The goals for this project are:

👀 Getting Started with Octopus Nicla Vision

🗂️ Collecting data with OpenMV IDE

☑️ Building your own classification model

💐 Deploying your classification model with Octopus

Hardware and Software needed

This guide assumes that you have assembled an Octopus with a Nicla Vision. The Octopus for image classification consists of these components:

Octopus Platform Architecture for Image Classification

Running a classification model on the Nicla Vision creates a whole new architecture for the Octopus. Instead of collecting raw data from the sensors, uploading the data to Google Drive, and analysing using Google Colaboratory (Colab), the Arduino Nicla runs a TinyML model on the device itself and reacts to the environment by changing color.
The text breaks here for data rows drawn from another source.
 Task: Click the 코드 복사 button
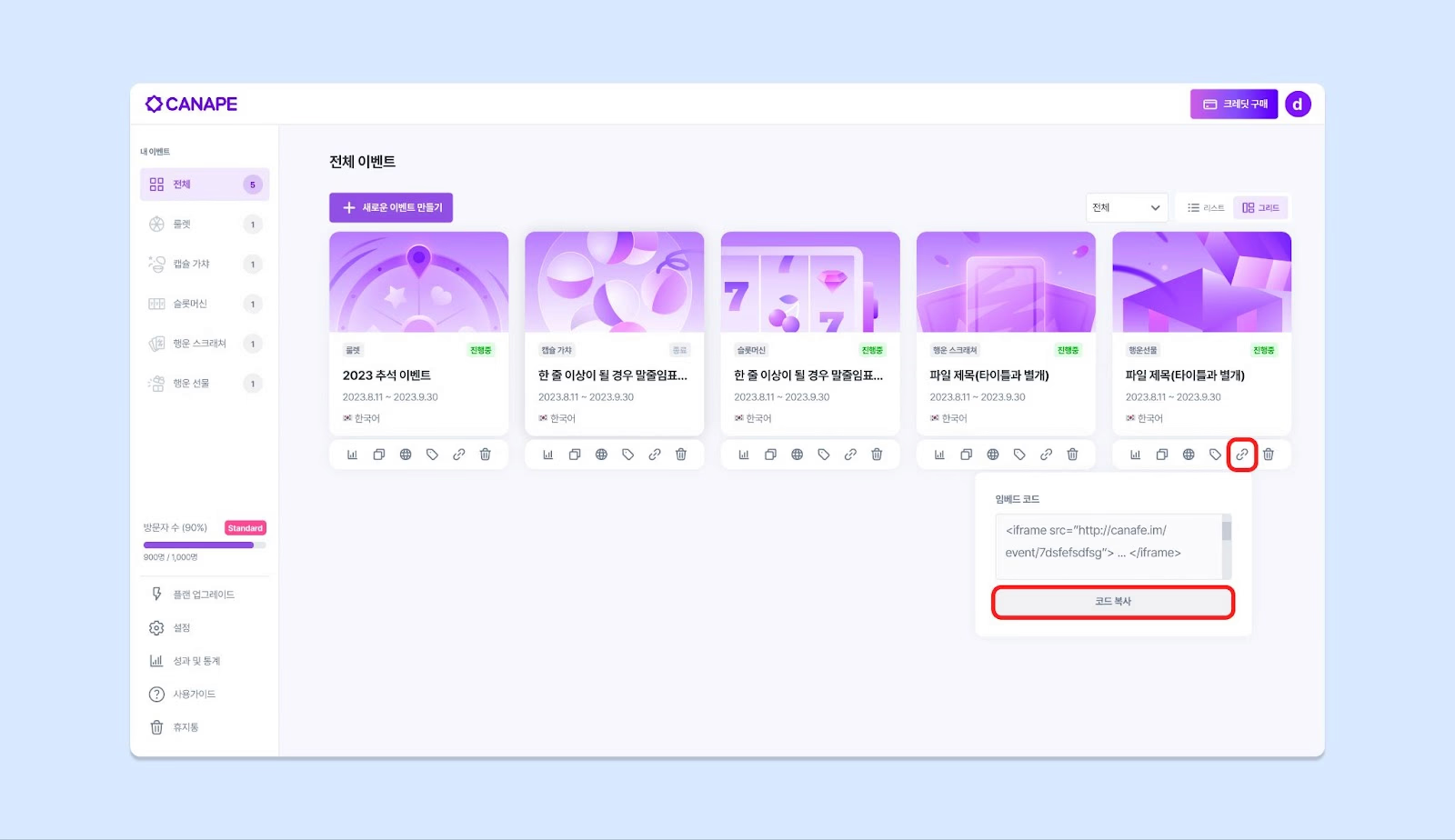(1113, 602)
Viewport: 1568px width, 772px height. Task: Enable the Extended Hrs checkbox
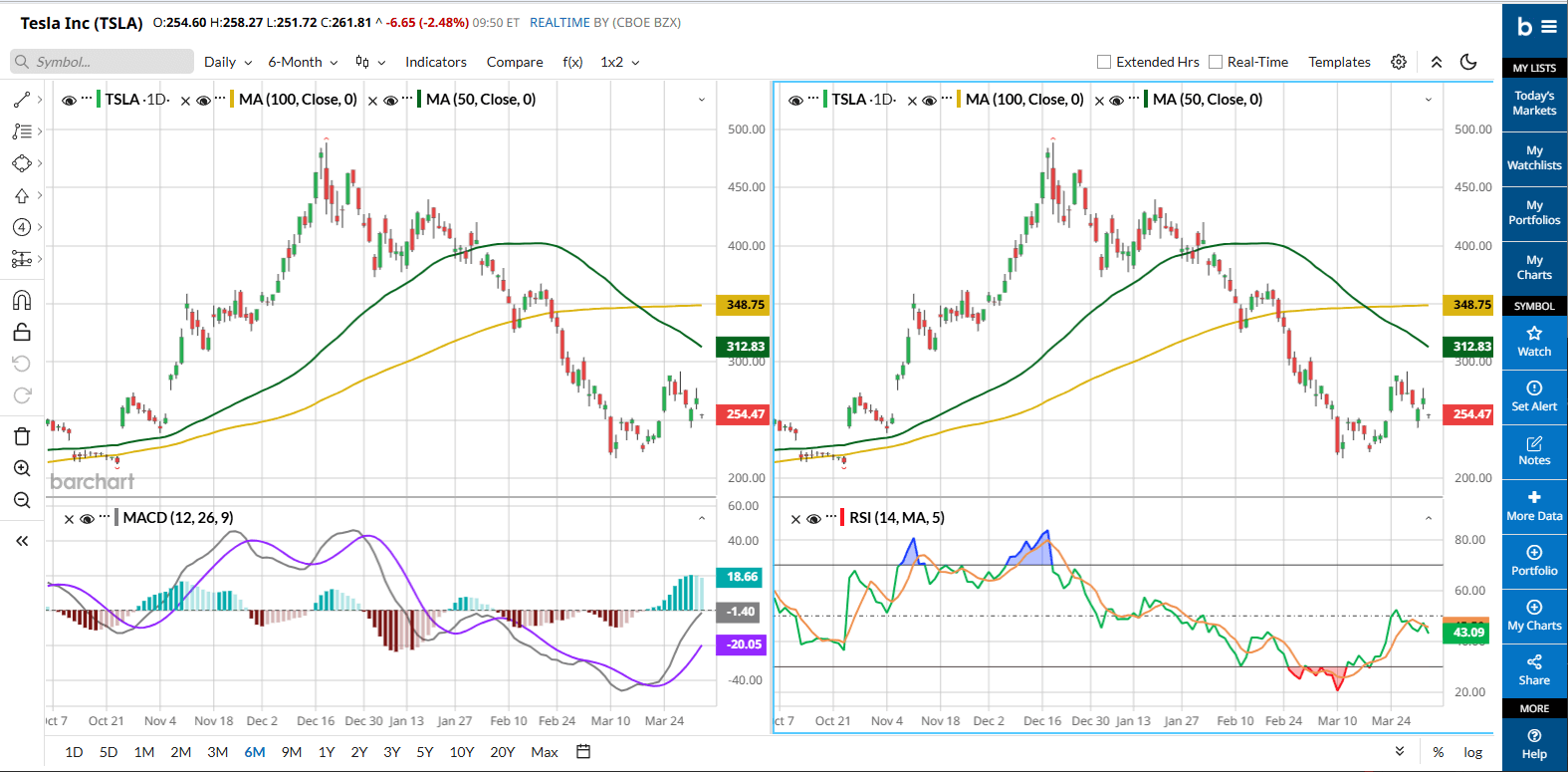(x=1104, y=62)
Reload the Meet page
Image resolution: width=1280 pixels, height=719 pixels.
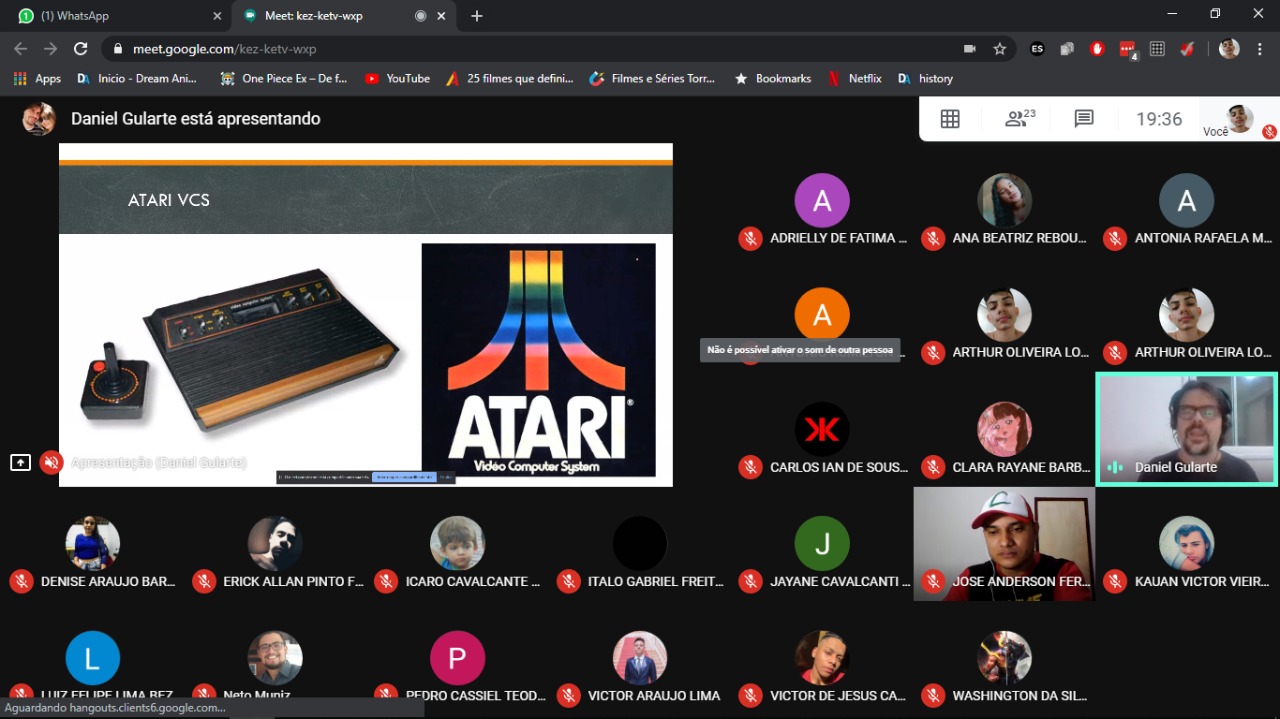[x=81, y=48]
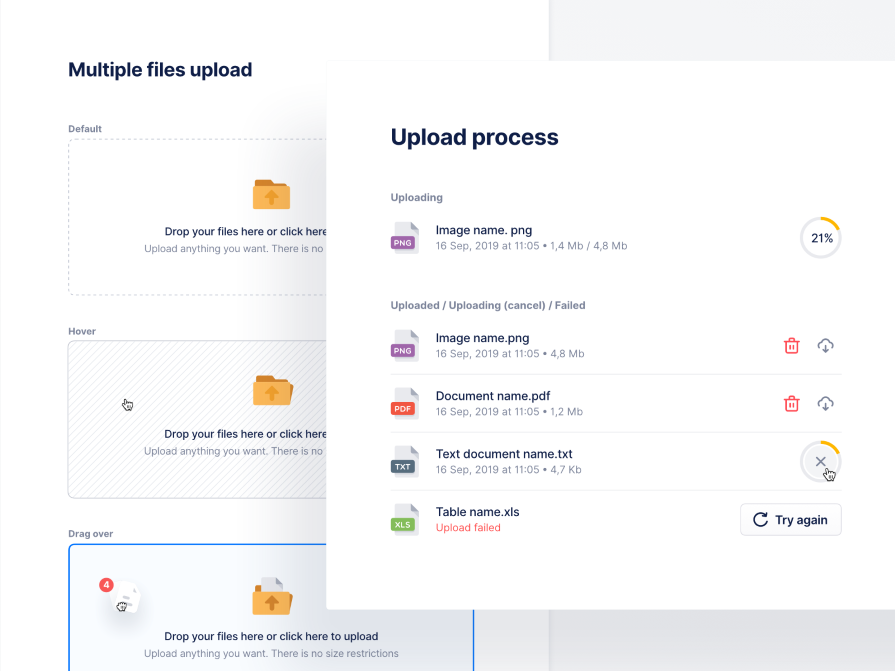The height and width of the screenshot is (671, 895).
Task: Click the Upload failed status text
Action: click(x=468, y=528)
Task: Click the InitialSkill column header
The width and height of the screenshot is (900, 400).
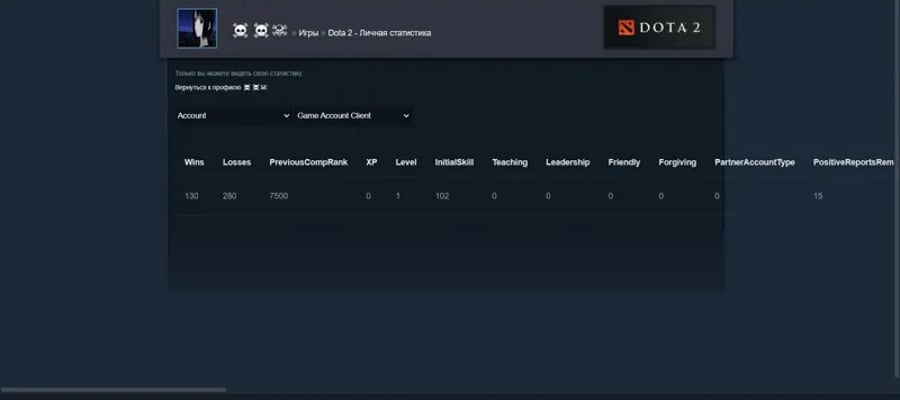Action: [454, 162]
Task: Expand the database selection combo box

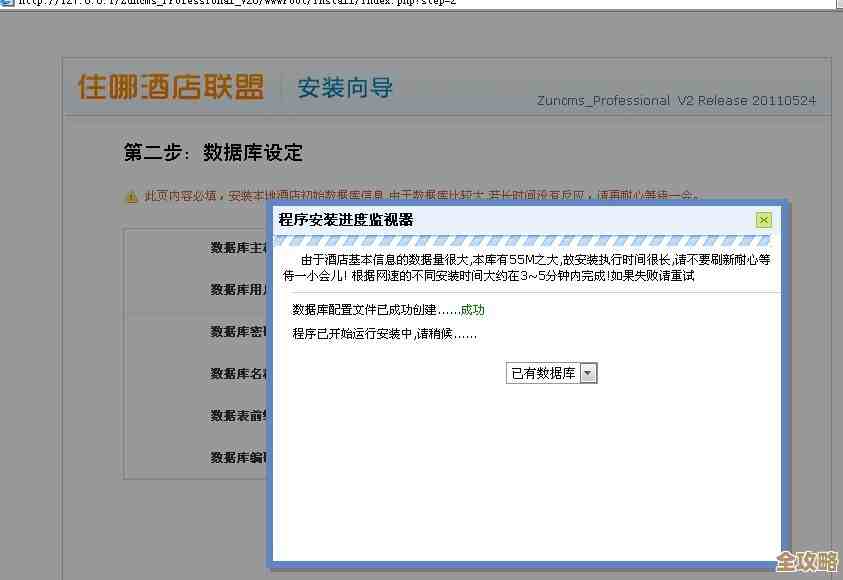Action: tap(551, 372)
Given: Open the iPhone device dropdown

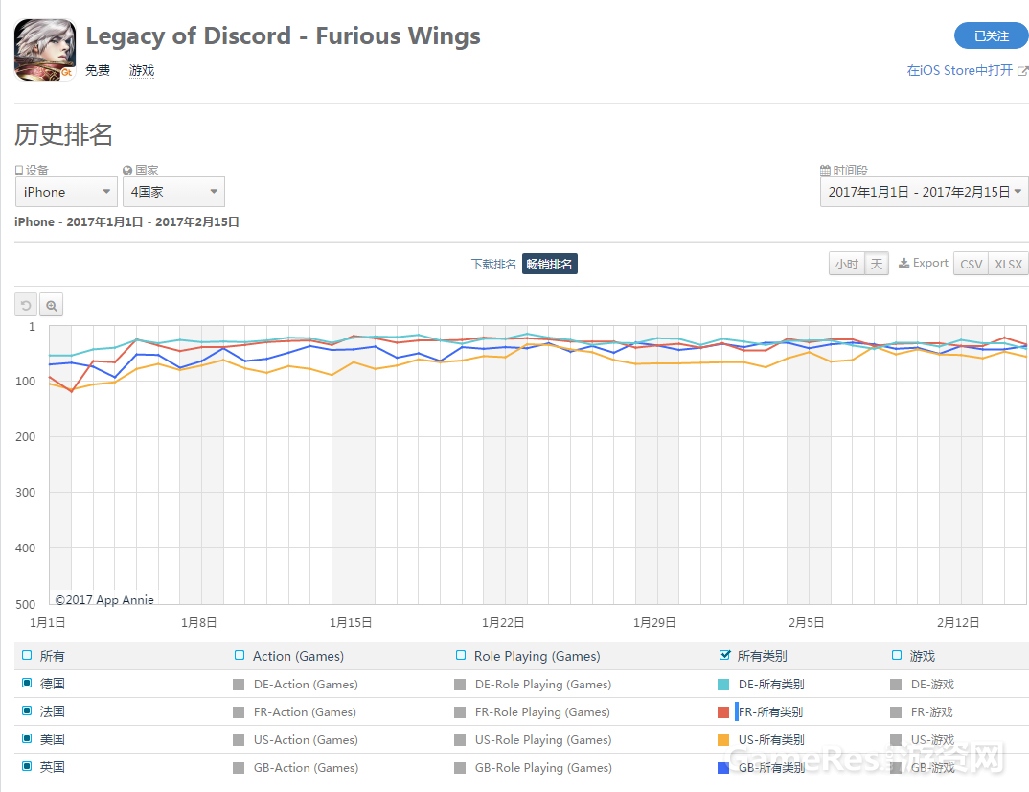Looking at the screenshot, I should click(x=66, y=192).
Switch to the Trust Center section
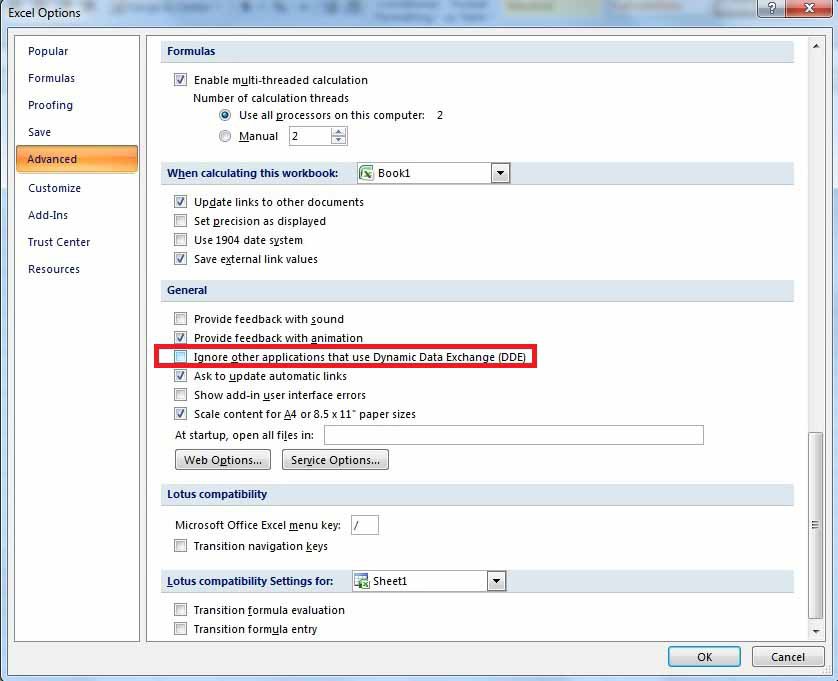The width and height of the screenshot is (838, 681). [61, 242]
In this case, the Octopus changes color if it sees a specific flower (Daisy or Hydrangeas), or none.

Case2Architecture

  1. The Nicla Vision takes a photo
  2. By running a TinyML on the device, it classifies if the Octopus sees a Daisy, Hydrangeas, or only background.
  3. If one of the flowers has a predicted value of more than 80%, the Octopus LED will change color. If not, it will be white.

Note: these values are easily changed in the code if you want to modify the colors!

How the sensors work

Before we test our setup, let's have another look at the Arduino Nicla Vision board to make you familiar with the concepts.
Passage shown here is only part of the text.